In page 13, the Parliament is represented as so pure and perfect that “the beauty and symmetry of this body would be destroyed and its purity defiled by the unnatural mixture of representatives from every part of the British dominions. Parthians, Medes, Elamites, and the dwellers of Mesopotamia, etc., would not in such a case speak the same language. What a heterogeneous council would this form? What a monster in government would it be?” Let me add, was ever insolence equal to this? Are the inhabitants of British America all a parcel of transported thieves, robbers, and rebels, or descended from such? Are the colonists blasted lepers, whose company would infect the whole House of Commons? There are some in the colonies who value themselves on their descent.

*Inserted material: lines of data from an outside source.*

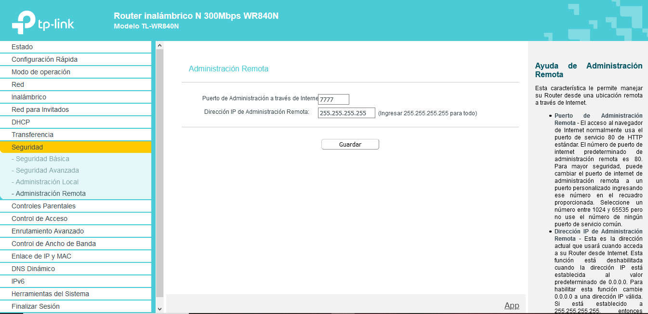Open Configuración Rápida in sidebar
Screen dimensions: 648x314
(x=44, y=59)
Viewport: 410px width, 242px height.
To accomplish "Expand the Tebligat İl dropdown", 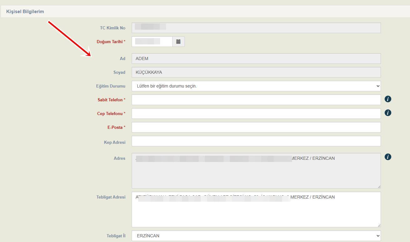I will (x=256, y=236).
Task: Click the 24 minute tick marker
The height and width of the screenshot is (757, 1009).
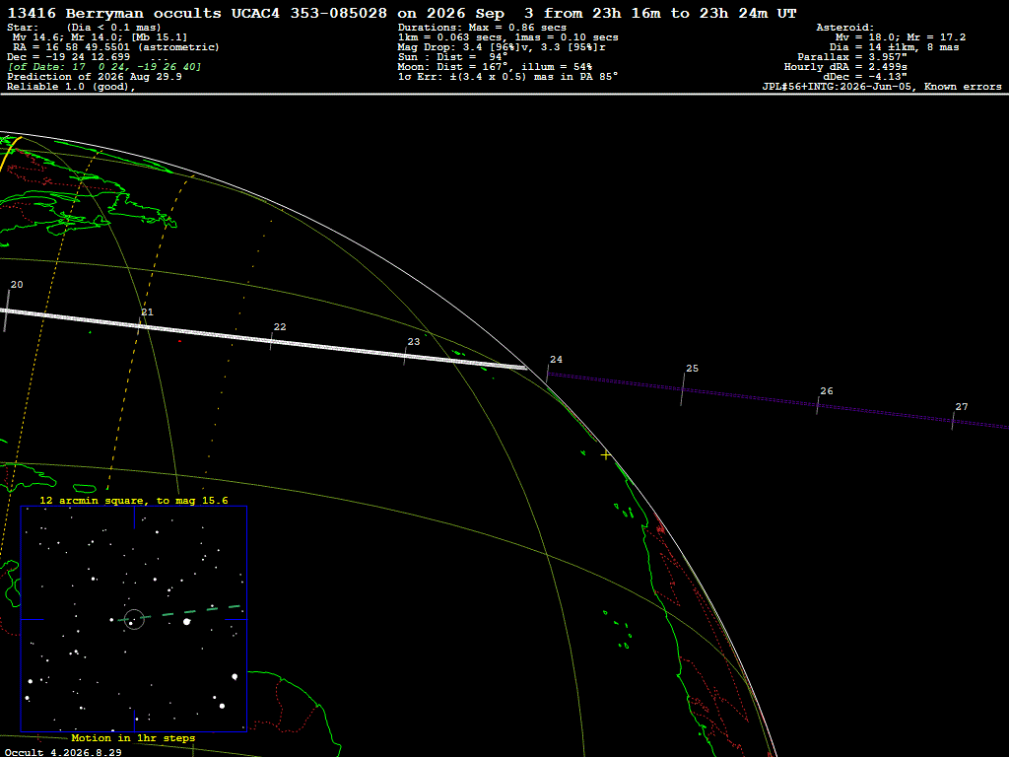Action: click(548, 374)
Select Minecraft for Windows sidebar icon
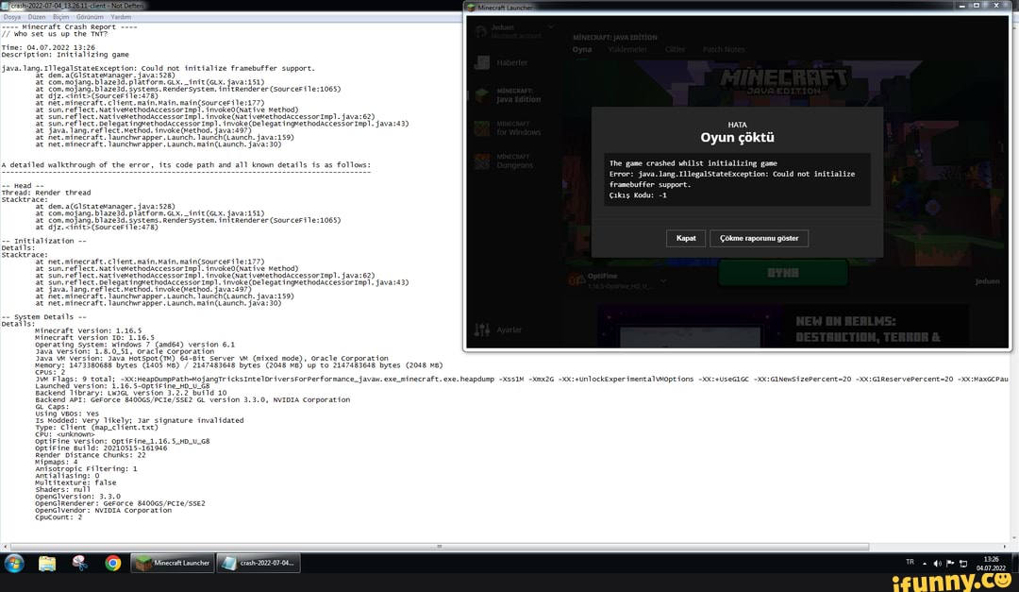 click(x=482, y=128)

We have the names of Tudor and of Stuart, of Howard, Seymour, and of Russell, who boast an unsullied descent from our ancient princes and nobles, or at least claim the honor of being of the same blood. Can none of these be returned as members without breeding a plague in the House? If this writer is a European, his insults upon the British colonies are quite unpardonable; if he be a native he is an ungrateful parricide. Is he a venal hireling of a party, his employers on either side the Atlantic should discard him as a mere Sir Martyn Marplot? Depend upon it, one such letter as his, if known to breathe the sentiments of the great, would tend more to disgust the colonies against the conduct of their superiors than a hundred thousand such pamphlets as the author scolds at. Parliaments are not only “as ancient as our Saxon ancestors” but as old as the commonwealths of Israel, Greece, and Rome; nay as old as the first compact for changing a simple democracy into any other form of government. “Attendance in Parliament” is not, therefore, as the gentleman conceives, a “duty arising from a tenure of lands or the feudal system” but from the nature of man, of society, and of all original, just, social, and civil compacts for forming a state. “So that the privilege of sitting in it,” i.e., in a parliament or grand council of a nation, is not “territorial,, in the sense of the Letter Writer, nor in its nature “confined to Great Britain.” What is there, what can there be that should naturally and necessarily confine the privilege of returning members to the inhabitants of Great Britain more than to those of London and Westminster?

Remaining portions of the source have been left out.